In the fast-paced world of eCommerce, staying ahead of the curve means keeping an eye on the competition. One way to do this is through web scraping, a technique for extracting data from websites. Whether you’re a seasoned developer or a newbie dipping your toes into the world of data extraction, this article is designed to help you understand the ins and outs of web scraping eCommerce websites.
There are all kinds of reasons you may be interested in scraping eCommerce websites, including competitive analysis, market research, price monitoring, lead generation, or data-driven decision-making.
In this tutorial, you’ll learn about some of the common challenges you’ll face when scraping eCommerce websites and how to scrape them using Playwright, a Python library, and Bright Data’s Scraping Browser.
Problems with Web Scraping Using Local Browsers
While having the ability to write scrapers that let you extract vast amounts of data is amazing, doing so for the first time can be a challenging process. For instance, when using local browsers, developers often run into various issues that can hinder their efficiency and effectiveness. Some of the most common problems include the following:
- IP blocking: Websites often track the IP addresses making requests. If they detect an abnormal number of requests from a single IP (typical in web scraping or brute-forcing), they may block that IP. When using a local browser, all requests come from a single IP, making this a significant issue.
- Rate limiting: Many websites implement rate limiting, allowing only a certain number of requests from an IP address within a given time period. If this limit is exceeded, further requests may be blocked or slowed down, hindering the scraping process.
- Lack of proxies: Without a pool of proxies, all requests in a scraping operation come from the same IP address. This makes it easier for websites to detect and block scraping activity. In contrast, using a pool of proxies allows the requests to come from different IP addresses, reducing the risk of detection.
- CAPTCHA challenges: Websites may use CAPTCHA challenges to verify that the user is a human and not a bot. Local browsers often lack the functionality to automatically solve these challenges, making them a substantial roadblock in scraping efforts.
- Dynamic website content: Many modern websites use JavaScript to load content dynamically. A local browser might struggle to scrape these websites accurately because the content might not be fully loaded before the scraping begins.
In the context of scraping with a local browser, these issues compound to make web scraping challenging. The lack of advanced features, such as IP rotation and automatic CAPTCHA solving, can slow down scraping processes and decrease the quality and quantity of data collected. It’s crucial for developers to be aware of these common problems and seek out tools and techniques to circumvent them effectively.

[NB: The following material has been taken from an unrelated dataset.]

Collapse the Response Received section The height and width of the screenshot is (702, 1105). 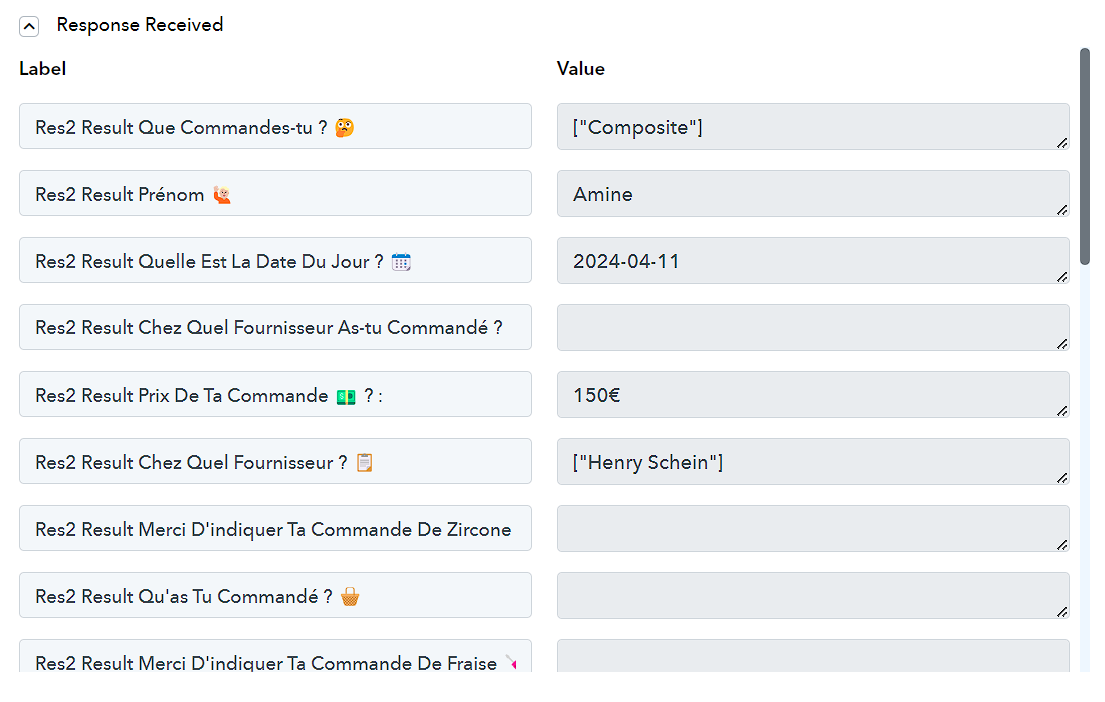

The next section will discuss how the Bright Data Scraping Browser can help solve these problems, making web scraping a much smoother and more productive experience.

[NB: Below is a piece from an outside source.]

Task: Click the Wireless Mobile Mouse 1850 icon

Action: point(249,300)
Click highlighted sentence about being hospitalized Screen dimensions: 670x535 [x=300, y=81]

How to Scrape with the Bright Data Scraping Browser
In the world of web scraping, Bright Data stands out as a cutting-edge provider, and at the heart of Bright Data’s offerings is its web scraping browser, a tool designed specifically to address the challenges faced in data extraction.
Scraping Browser easily tackles any IP blocking issues because it has access to a vast pool of residential and mobile IPs. This means you can rotate IPs and emulate organic user behavior, significantly reducing the risk of being blocked.
Similarly, by leveraging Bright Data’s extensive IP pool, the Scraping Browser can distribute requests across multiple IPs, effectively mitigating the rate-limiting issue. Moreover, with the Scraping Browser, you get automatic proxy management. This means Scraping Browser handles proxy rotation, ensuring that your scraping activities continue without manual intervention.
The Scraping Browser also offers advanced browser fingerprinting protection, allowing you to mimic a real user. This makes it harder for websites to detect and block your scraping efforts:
With these features in mind, dive into the tutorial and learn how to use the Bright Data Scraping Browser to scrape an eCommerce website. Here, you’ll be using Python as the programming language of choice.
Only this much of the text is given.